- [Assignment]:
Would you retype the lines from the one that holds "Click the yellow header bar" to the final line of the entries below, both ends included and exactly as written, but without pictures?

- [Data supplied]:
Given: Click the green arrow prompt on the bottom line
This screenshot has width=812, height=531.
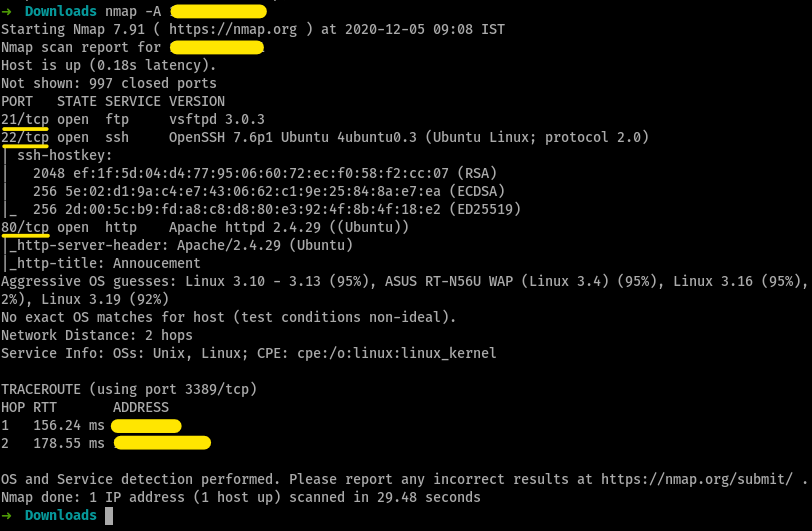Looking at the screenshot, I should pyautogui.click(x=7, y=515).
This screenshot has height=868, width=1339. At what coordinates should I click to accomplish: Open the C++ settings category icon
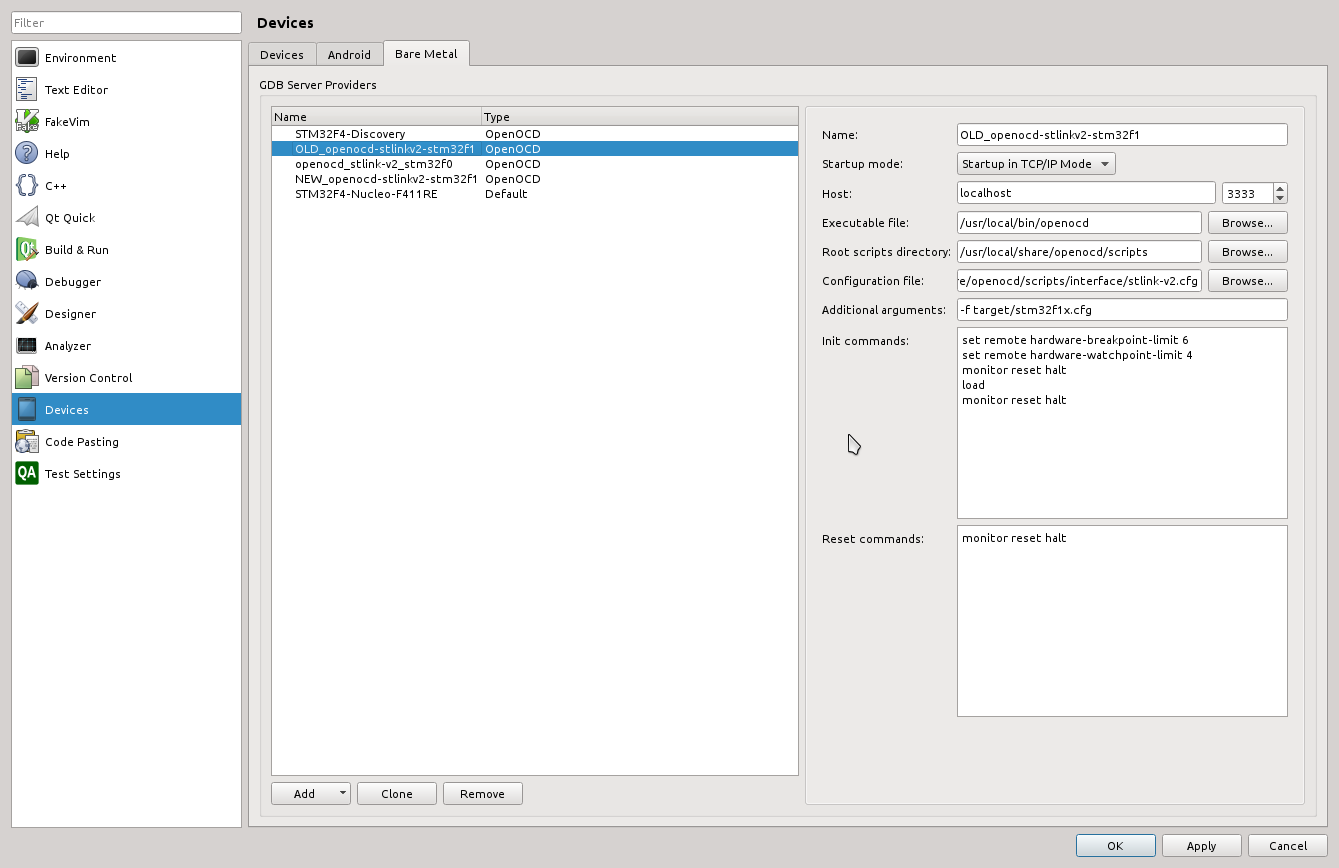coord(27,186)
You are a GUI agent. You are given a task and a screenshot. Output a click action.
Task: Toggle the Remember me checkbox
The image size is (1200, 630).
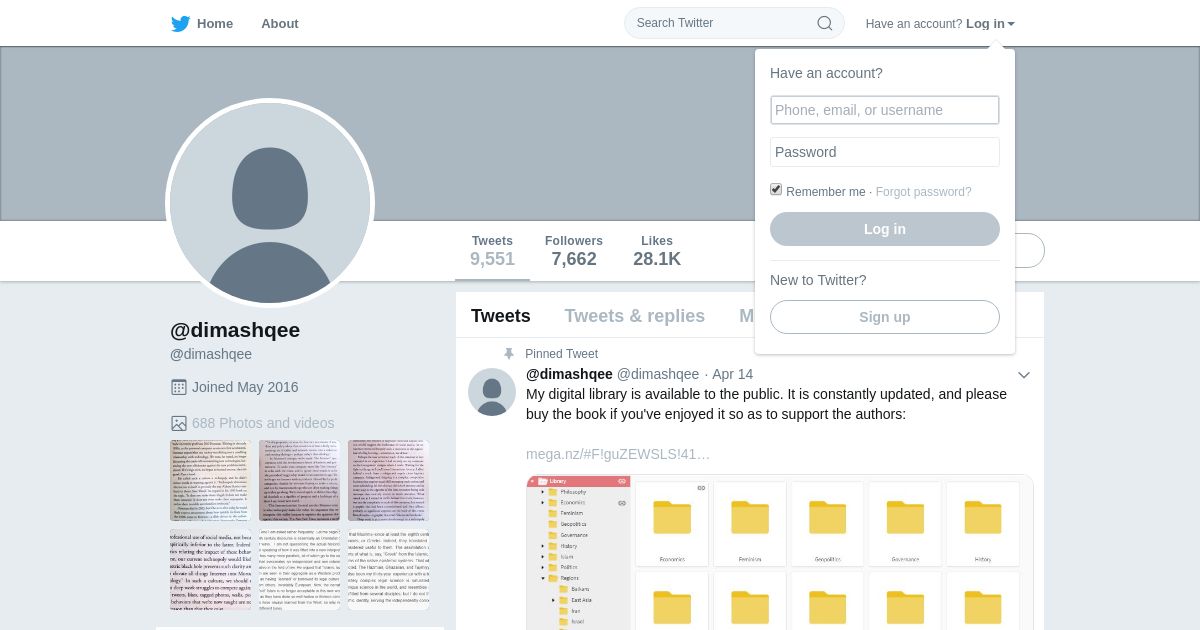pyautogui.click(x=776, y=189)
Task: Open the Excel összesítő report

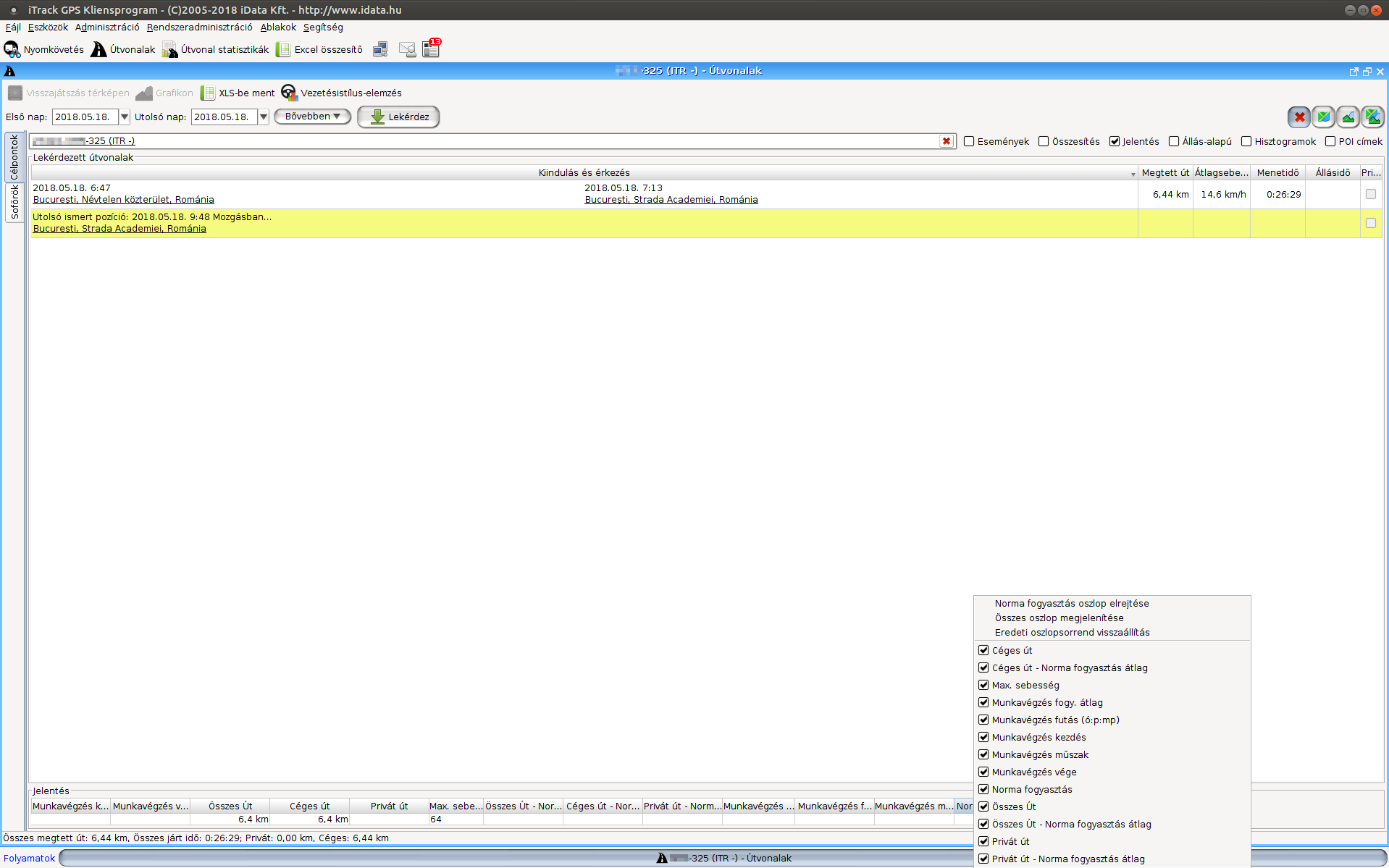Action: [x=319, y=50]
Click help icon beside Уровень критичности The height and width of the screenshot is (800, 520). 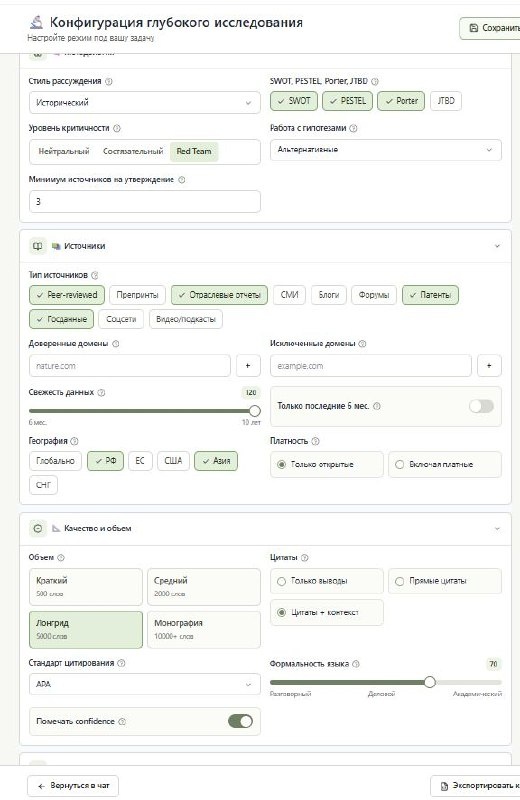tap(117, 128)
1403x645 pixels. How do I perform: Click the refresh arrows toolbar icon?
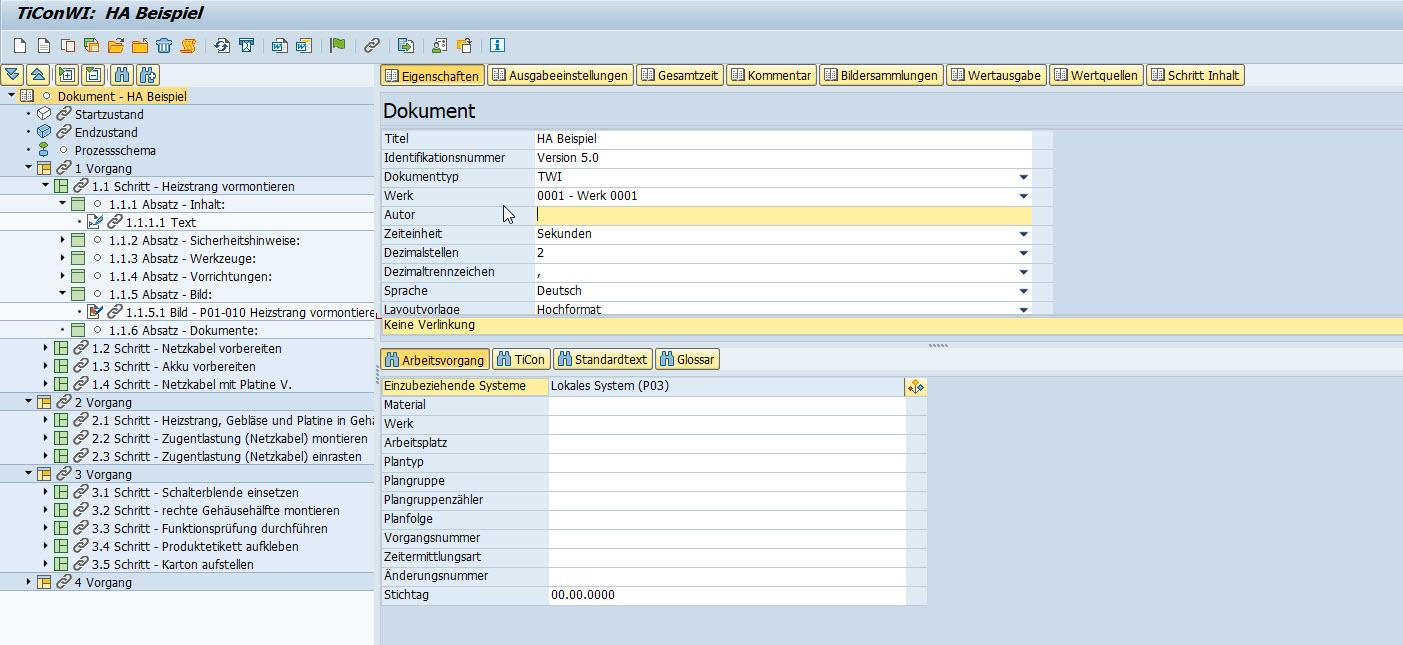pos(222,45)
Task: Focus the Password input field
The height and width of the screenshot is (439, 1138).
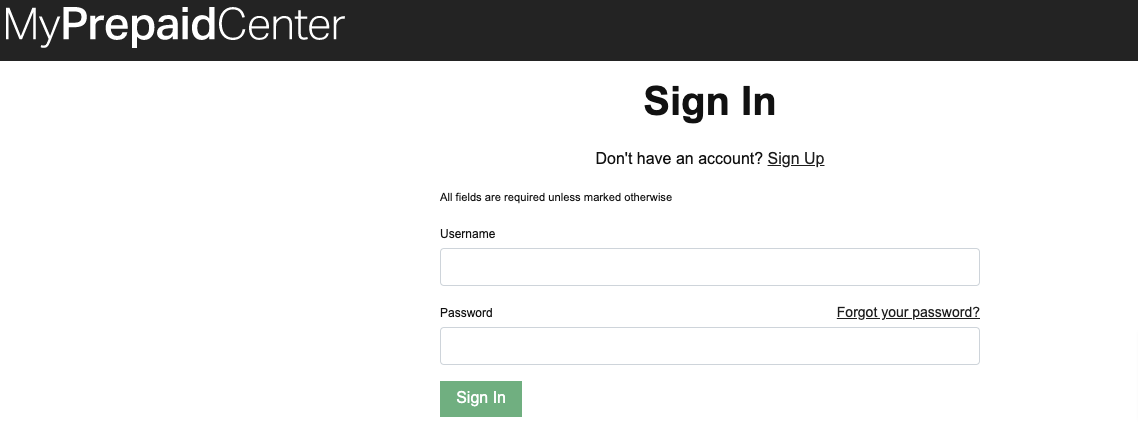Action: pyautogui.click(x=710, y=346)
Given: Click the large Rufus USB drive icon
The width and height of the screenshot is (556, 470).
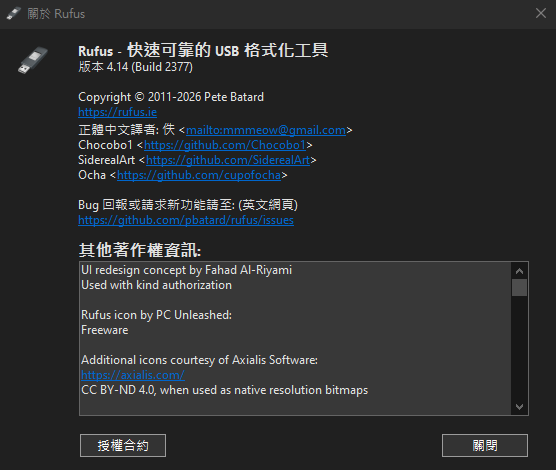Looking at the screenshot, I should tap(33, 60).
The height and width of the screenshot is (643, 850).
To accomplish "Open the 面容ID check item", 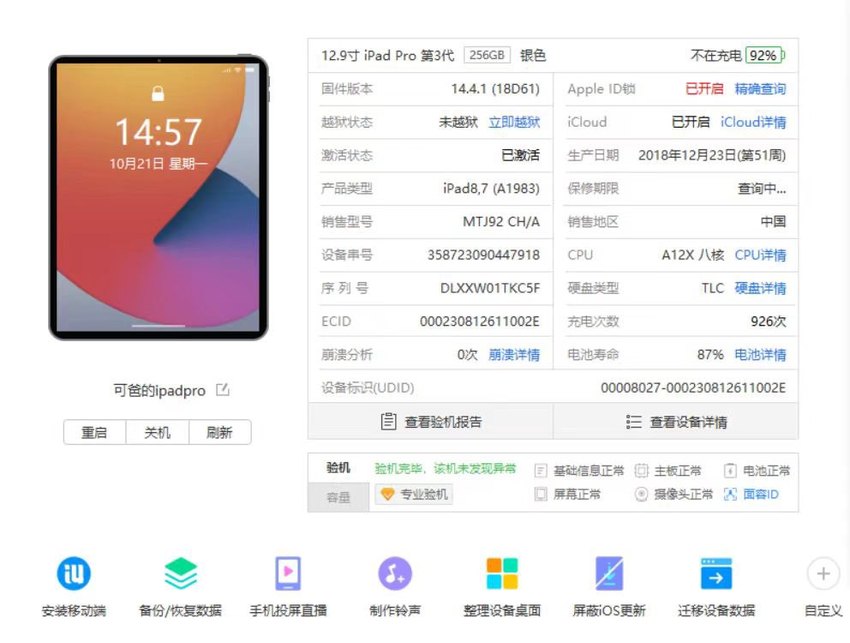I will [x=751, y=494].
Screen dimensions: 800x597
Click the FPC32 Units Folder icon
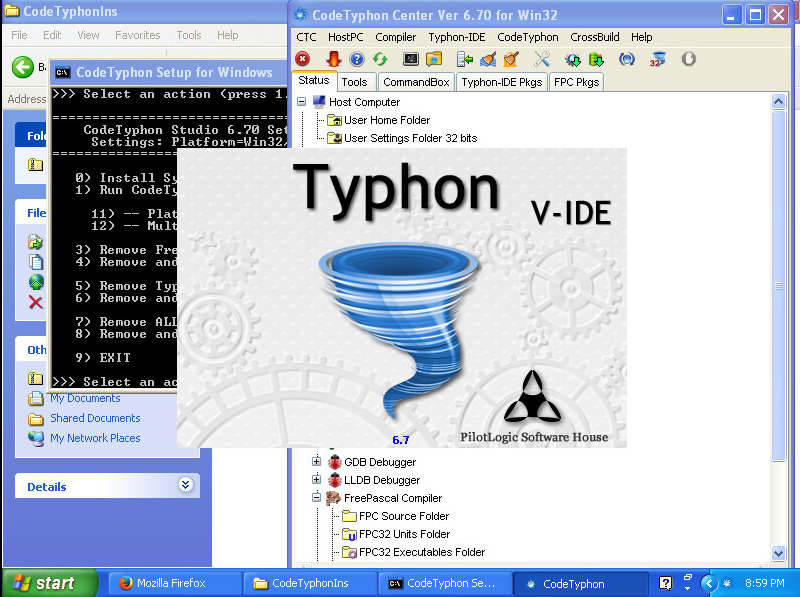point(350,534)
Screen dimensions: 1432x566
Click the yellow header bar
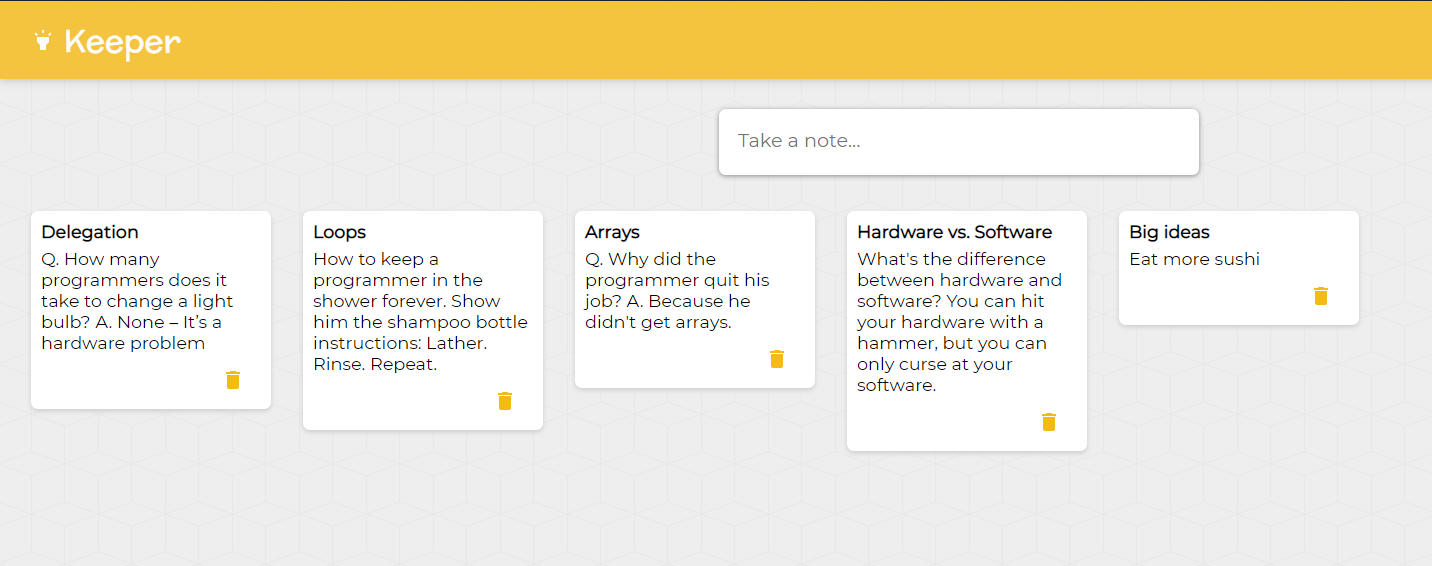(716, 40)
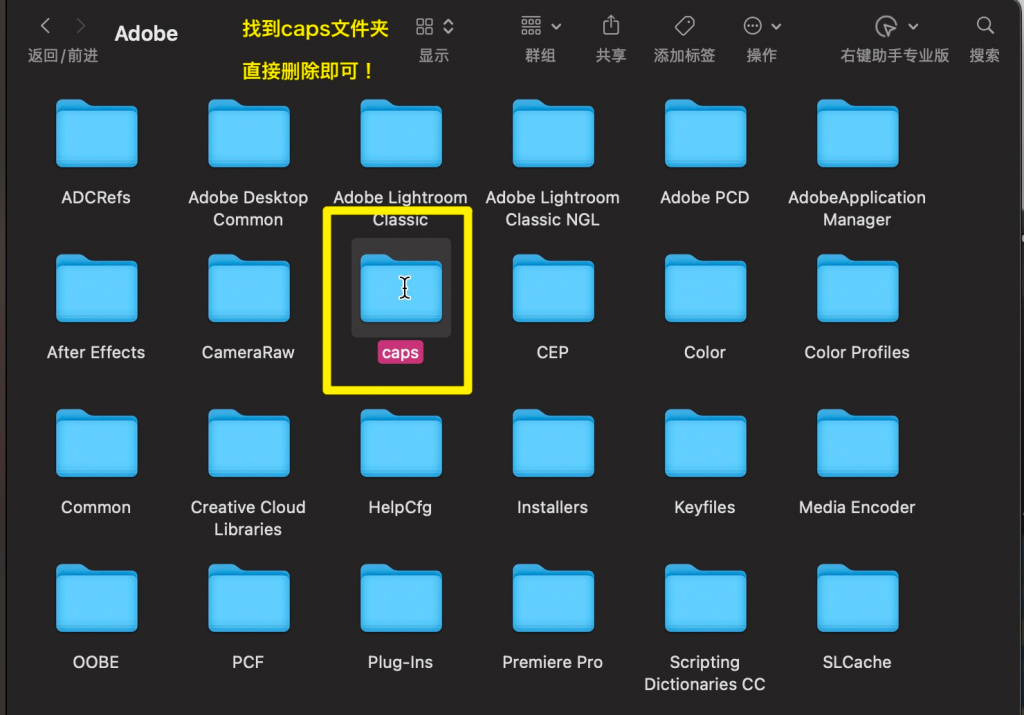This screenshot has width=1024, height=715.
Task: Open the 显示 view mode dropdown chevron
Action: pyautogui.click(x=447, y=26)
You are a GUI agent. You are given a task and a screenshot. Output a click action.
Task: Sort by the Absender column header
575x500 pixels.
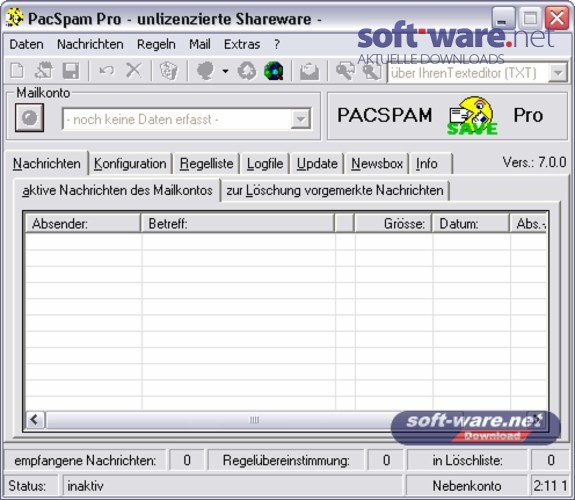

- [Task solution]:
Click the yellow header bar
(716, 40)
This screenshot has width=1024, height=715.
Task: Open the 显示 view mode dropdown chevron
Action: pyautogui.click(x=447, y=26)
You are a GUI agent. You are given a task and a screenshot. Output a click action.
Task: Sort by the Absender column header
575x500 pixels.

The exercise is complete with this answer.